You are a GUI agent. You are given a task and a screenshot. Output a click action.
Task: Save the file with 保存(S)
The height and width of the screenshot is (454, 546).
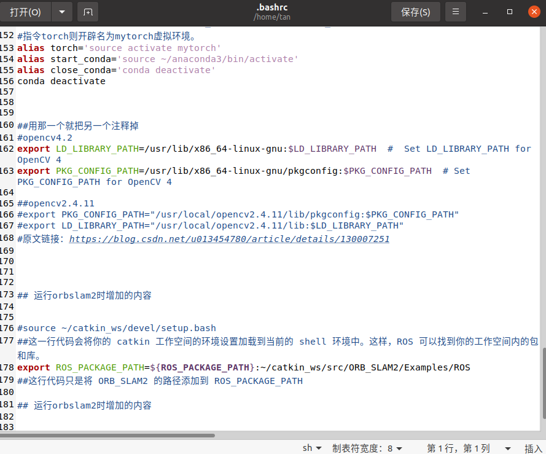coord(415,12)
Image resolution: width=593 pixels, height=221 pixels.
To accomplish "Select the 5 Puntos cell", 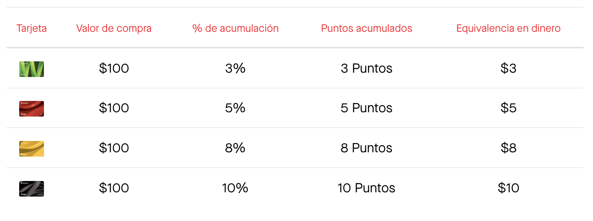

===============

▸ **ASSIGNMENT**
Write the material out again word for word and omit any images.

▸ **WORKED SOLUTION**
You are a GUI agent. You are given a task and a screenshot. Output a click action.
Task: Save the file with 保存(S)
The height and width of the screenshot is (454, 546).
coord(415,12)
Image resolution: width=593 pixels, height=221 pixels.
To accomplish "Select the 5 Puntos cell", 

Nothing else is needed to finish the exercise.